(Given entries):
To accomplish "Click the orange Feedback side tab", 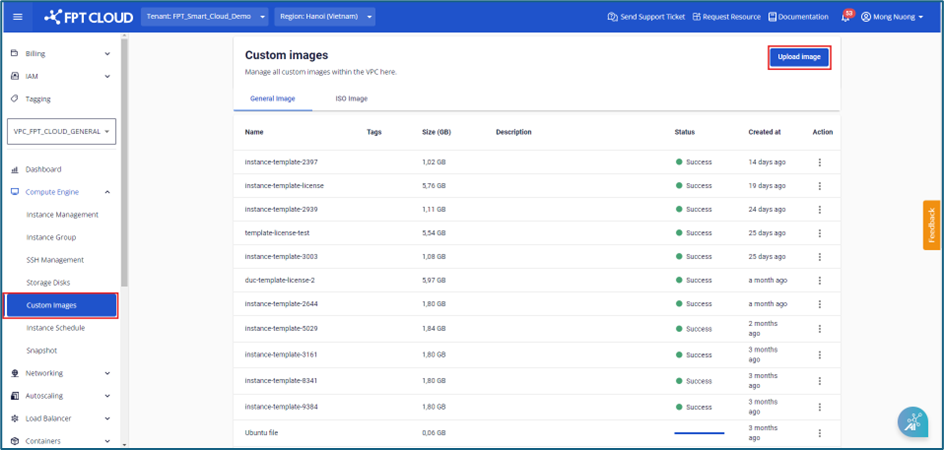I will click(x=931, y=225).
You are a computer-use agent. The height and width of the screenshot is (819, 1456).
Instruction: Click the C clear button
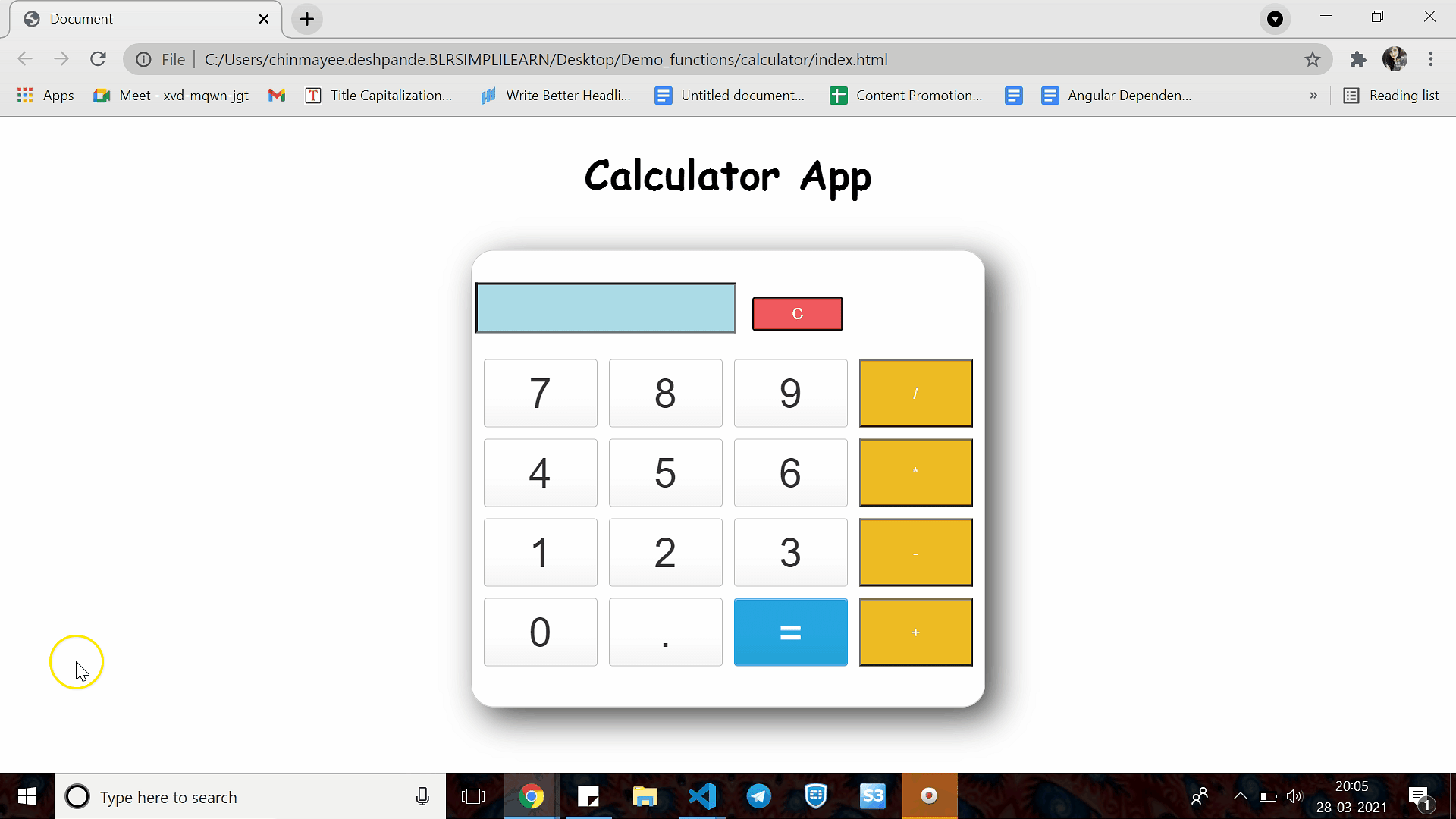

* * *

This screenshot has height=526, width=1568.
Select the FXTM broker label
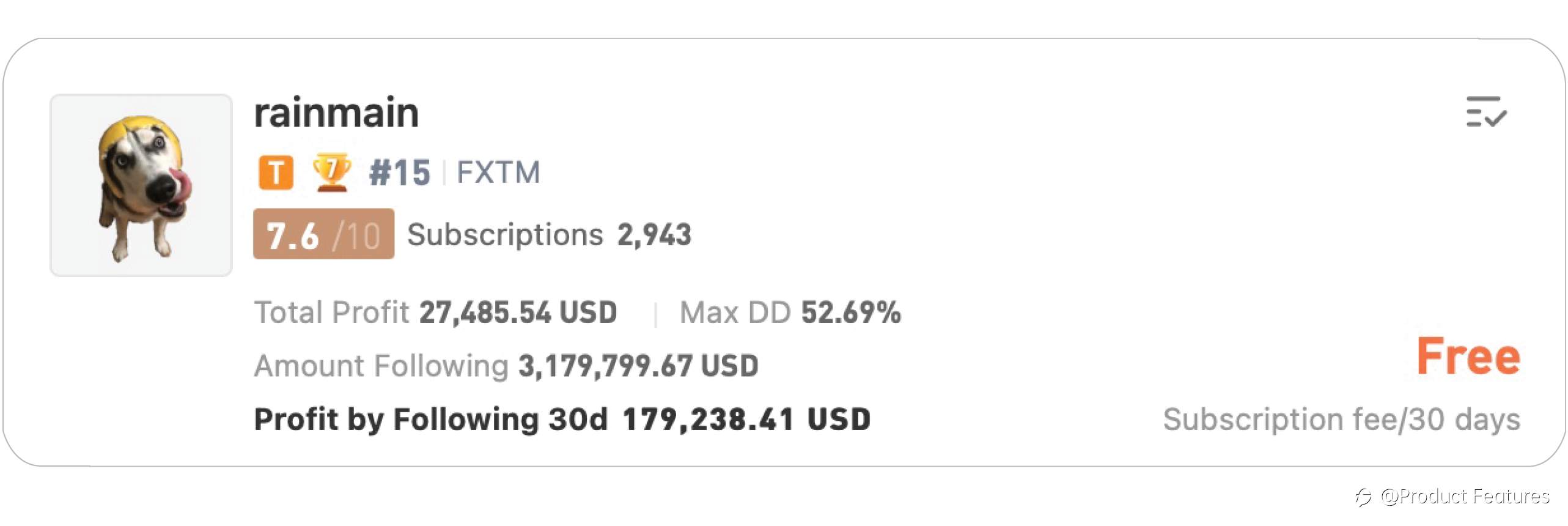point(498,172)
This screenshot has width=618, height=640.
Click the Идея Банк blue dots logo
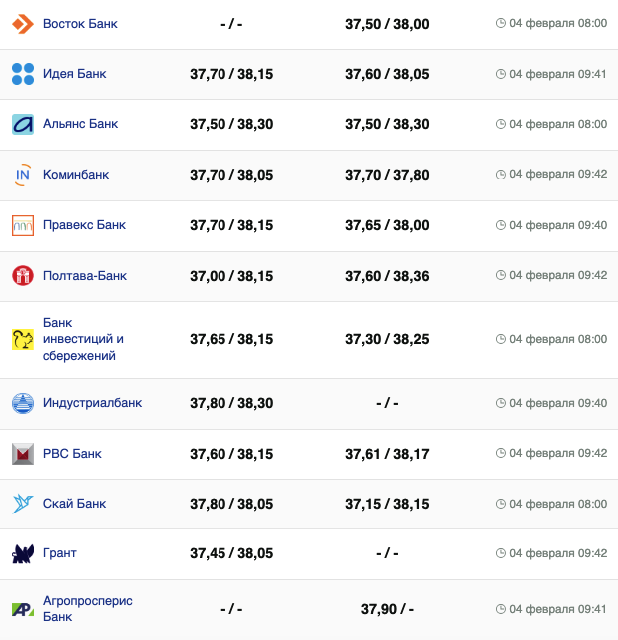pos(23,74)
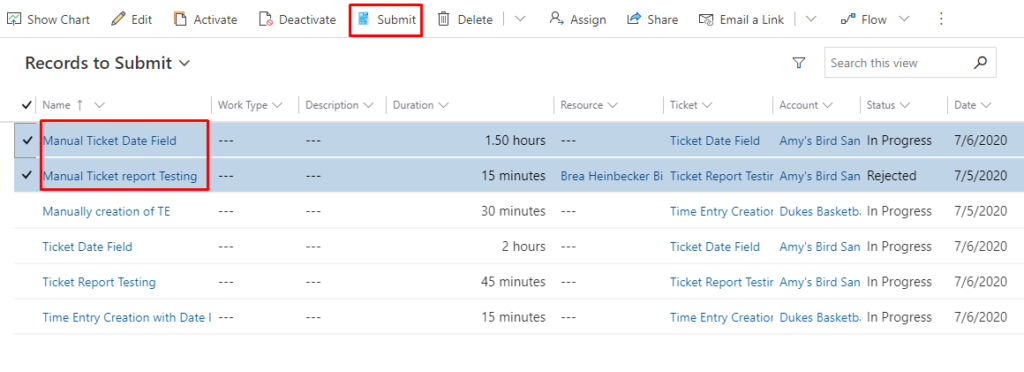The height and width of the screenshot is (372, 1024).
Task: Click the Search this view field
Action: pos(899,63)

(Exercise aim):
Copy out each line of the data above, exactly, if it lies between the line holding "You are a computer-use" and the line holding "Instruction: Click the C clear button", inclusive; copy no other line.

(Solution to this problem):
You are a computer-use agent. The height and width of the screenshot is (819, 1456).
Instruction: Click the C clear button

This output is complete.